Hoje sonhei que estava passando por um engarrafamento enorme no Centro da Cidade, provocado por uma passeata. Quem liderava o protesto era a cantora Clara Nunes, com seu hino “...mulata de Angola que traz o chocalho amarrado na canela, será que ela meche o chocalho ou o chocalho é que meche com ela...”. Havia muitas mulheres reunidas nas ruas, com cartazes e faixas reivindicando o direto de poderem mostrar ou exibir o tornozelo. Uma vez que isso não era permitido pela sociedade. Eu via isso tudo de longe, dentro de um carro, olhando pela janela do carro, no banco de trás. Clara Nunes era muito assediada pelos jornalistas. E seu sorriso era realmente lindo.

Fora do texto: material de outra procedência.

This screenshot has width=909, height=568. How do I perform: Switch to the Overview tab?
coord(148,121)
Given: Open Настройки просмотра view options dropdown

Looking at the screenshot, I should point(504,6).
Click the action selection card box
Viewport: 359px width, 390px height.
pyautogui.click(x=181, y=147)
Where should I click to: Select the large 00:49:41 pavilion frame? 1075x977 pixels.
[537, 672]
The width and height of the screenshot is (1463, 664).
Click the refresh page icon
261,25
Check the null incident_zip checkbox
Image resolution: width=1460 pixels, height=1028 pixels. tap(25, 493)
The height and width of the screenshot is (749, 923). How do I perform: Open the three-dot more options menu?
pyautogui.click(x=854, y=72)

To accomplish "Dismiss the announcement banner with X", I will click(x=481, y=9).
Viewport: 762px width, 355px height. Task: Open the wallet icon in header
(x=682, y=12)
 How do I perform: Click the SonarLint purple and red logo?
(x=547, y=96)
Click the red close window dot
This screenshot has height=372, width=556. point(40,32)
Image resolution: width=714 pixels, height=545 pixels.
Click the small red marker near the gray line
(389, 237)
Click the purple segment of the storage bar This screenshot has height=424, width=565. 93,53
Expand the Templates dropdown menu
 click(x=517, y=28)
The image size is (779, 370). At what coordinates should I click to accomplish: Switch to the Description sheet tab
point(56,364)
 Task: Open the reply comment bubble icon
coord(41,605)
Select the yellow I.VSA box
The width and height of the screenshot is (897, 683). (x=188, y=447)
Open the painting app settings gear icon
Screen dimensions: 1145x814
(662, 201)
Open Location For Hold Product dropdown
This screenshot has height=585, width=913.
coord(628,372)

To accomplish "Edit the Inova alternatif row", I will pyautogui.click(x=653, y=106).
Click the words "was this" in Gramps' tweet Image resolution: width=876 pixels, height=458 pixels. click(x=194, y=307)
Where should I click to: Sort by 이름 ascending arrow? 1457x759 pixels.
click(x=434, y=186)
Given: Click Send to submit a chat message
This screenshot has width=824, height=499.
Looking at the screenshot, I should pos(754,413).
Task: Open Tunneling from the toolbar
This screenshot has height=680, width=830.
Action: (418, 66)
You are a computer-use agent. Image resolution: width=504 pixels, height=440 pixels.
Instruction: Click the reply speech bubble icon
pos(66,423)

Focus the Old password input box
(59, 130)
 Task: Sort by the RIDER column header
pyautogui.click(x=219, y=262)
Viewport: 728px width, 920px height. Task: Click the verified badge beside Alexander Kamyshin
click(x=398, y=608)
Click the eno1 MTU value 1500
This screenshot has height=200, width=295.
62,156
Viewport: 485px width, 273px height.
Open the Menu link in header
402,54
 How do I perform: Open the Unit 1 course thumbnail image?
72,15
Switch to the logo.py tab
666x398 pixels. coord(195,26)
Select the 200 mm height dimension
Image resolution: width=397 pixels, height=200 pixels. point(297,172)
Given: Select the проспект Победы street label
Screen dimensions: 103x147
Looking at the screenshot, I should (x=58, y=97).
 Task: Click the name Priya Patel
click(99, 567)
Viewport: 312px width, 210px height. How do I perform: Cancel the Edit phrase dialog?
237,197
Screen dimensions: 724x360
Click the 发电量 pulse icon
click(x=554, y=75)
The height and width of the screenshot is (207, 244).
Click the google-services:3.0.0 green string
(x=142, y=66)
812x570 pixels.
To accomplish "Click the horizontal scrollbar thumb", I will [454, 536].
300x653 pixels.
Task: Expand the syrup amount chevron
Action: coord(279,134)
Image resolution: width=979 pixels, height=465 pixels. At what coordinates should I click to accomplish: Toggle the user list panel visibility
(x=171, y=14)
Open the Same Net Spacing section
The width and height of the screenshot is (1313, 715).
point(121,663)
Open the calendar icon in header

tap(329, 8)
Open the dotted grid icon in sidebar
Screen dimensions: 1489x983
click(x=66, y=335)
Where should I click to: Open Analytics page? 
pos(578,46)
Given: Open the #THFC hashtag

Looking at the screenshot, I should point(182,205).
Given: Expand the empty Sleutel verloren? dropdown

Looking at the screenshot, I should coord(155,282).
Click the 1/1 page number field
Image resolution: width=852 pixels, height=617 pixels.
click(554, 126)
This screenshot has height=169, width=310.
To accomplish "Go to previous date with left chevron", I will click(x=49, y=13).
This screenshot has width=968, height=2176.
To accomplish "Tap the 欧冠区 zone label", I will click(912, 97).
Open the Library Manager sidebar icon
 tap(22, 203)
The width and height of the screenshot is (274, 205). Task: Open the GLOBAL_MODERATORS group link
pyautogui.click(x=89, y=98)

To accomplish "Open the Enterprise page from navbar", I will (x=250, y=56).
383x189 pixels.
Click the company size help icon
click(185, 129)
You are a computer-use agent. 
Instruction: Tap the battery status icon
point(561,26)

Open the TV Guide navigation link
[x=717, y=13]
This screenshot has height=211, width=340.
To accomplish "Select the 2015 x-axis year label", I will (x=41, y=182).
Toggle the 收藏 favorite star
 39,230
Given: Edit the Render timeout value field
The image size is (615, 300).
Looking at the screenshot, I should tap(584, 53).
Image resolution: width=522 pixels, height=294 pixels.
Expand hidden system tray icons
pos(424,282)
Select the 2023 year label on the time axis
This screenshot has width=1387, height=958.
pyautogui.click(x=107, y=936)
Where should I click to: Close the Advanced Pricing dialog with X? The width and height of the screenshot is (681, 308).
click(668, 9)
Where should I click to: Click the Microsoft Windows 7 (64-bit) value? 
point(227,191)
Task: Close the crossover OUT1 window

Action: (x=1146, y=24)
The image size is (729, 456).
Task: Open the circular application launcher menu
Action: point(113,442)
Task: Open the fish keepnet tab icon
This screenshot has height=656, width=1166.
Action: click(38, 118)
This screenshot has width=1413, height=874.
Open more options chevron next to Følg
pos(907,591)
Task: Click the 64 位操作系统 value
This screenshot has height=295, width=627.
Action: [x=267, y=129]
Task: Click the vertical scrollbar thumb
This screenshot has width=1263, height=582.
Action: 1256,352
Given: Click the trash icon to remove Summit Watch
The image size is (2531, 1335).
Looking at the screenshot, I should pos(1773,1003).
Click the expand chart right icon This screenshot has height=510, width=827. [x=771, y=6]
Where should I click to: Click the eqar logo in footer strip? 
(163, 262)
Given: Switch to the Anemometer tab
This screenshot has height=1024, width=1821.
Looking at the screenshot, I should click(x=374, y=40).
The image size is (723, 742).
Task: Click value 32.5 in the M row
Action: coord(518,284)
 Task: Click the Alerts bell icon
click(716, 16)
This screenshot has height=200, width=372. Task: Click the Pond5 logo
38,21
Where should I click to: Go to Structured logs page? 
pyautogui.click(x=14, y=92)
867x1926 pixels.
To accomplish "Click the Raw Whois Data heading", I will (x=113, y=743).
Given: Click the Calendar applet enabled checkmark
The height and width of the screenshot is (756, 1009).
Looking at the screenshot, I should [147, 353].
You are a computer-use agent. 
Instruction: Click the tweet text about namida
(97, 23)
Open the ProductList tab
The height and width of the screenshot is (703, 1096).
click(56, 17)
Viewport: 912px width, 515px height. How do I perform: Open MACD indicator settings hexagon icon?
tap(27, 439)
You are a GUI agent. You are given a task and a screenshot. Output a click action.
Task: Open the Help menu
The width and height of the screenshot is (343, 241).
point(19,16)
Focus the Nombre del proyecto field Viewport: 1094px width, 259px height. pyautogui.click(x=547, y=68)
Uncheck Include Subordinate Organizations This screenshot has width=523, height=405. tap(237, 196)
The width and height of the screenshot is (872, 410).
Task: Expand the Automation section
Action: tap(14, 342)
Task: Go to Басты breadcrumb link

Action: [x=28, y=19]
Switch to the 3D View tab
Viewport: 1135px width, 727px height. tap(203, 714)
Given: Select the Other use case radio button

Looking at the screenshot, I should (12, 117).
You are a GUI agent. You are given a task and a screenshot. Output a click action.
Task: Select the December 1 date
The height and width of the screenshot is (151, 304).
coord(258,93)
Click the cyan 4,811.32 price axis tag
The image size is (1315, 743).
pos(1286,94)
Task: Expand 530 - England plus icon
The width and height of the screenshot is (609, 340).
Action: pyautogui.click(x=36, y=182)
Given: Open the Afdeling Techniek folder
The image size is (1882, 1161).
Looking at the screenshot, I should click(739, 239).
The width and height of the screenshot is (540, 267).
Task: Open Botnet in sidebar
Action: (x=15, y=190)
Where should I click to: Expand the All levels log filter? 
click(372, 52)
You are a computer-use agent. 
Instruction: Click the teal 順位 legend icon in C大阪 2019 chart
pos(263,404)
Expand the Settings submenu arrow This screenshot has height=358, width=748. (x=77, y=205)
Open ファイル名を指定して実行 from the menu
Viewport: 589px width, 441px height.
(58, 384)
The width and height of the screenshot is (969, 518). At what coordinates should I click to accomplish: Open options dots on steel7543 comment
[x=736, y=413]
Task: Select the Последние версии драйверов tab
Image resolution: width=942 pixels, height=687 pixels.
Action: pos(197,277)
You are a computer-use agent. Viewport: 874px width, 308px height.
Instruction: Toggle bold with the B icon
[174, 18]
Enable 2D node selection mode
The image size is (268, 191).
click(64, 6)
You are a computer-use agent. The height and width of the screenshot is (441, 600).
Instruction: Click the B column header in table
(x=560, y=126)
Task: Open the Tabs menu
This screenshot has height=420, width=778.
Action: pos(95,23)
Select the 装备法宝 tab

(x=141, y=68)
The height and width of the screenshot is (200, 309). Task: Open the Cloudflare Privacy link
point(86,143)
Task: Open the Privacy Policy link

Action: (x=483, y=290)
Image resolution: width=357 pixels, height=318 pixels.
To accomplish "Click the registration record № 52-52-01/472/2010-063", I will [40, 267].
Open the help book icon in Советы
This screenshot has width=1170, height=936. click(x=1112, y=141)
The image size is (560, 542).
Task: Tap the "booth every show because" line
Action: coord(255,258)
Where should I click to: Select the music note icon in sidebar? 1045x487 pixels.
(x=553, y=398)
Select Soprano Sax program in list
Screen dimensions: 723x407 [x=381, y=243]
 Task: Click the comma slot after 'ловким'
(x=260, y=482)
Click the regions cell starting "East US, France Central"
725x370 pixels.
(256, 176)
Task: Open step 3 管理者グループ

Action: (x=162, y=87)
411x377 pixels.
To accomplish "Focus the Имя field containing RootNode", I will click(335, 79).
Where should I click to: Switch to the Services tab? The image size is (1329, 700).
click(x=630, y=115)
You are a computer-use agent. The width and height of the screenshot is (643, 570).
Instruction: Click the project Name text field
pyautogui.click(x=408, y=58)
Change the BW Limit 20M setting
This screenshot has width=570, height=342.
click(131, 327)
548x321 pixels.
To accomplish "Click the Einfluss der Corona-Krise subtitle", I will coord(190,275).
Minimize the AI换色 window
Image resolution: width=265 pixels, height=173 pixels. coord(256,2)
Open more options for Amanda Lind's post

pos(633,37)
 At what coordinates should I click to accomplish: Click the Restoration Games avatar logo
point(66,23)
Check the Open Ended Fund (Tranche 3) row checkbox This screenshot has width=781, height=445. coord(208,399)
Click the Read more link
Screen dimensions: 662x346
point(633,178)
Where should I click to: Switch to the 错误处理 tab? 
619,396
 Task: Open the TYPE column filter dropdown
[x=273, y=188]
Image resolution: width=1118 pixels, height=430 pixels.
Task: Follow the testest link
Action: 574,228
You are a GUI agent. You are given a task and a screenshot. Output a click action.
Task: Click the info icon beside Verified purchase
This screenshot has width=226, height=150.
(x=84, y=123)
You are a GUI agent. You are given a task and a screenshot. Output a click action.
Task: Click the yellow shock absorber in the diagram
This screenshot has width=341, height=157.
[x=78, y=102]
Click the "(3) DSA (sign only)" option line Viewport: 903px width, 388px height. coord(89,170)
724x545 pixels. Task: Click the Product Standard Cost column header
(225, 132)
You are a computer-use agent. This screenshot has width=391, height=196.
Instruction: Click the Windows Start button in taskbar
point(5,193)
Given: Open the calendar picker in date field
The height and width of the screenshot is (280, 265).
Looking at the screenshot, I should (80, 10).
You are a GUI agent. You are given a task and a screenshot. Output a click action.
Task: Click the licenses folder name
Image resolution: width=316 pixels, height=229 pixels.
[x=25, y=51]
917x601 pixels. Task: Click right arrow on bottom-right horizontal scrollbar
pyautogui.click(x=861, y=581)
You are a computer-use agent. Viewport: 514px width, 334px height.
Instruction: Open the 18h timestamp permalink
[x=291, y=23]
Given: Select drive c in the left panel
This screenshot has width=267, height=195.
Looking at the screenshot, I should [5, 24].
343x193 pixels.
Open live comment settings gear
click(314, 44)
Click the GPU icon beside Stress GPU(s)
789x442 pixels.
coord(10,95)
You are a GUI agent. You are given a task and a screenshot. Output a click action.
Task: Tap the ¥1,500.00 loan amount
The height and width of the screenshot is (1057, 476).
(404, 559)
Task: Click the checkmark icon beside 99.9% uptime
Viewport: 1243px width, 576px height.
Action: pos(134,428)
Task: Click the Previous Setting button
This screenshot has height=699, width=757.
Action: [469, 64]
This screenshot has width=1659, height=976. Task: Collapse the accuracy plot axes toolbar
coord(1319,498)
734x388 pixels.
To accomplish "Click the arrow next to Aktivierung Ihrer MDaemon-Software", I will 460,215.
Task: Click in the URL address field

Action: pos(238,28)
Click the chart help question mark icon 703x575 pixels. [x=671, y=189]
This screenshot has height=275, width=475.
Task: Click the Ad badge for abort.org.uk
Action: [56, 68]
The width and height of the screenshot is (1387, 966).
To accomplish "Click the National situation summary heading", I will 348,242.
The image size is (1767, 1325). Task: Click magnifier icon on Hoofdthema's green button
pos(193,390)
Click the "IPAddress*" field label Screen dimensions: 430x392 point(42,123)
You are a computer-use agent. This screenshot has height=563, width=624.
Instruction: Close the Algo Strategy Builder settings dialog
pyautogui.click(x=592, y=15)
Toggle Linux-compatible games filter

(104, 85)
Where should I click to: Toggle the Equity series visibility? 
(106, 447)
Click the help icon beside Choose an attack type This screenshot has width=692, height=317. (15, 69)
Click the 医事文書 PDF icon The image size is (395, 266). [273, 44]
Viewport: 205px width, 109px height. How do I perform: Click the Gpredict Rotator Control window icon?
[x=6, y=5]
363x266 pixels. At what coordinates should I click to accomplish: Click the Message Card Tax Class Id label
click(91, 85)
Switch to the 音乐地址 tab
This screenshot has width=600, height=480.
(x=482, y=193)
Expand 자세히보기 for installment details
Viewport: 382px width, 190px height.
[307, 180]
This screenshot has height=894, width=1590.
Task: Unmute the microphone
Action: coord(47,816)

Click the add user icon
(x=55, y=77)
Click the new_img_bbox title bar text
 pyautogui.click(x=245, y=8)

Esse meu sonho me fez lembrar (ou quem sabe foi o contrário. A minha lembrança foi que fez eu sonhar) uma história que meu pai me contou, a vários anos atrás. Meu avô paterno, Vovô George, quando jovem, ia às paradas dos trens apenas para espiar as moças levantando levemente os longos vestidos para subirem os degraus do trem. E, assim, ele podia ver rapidamente os tornozelos das meninas.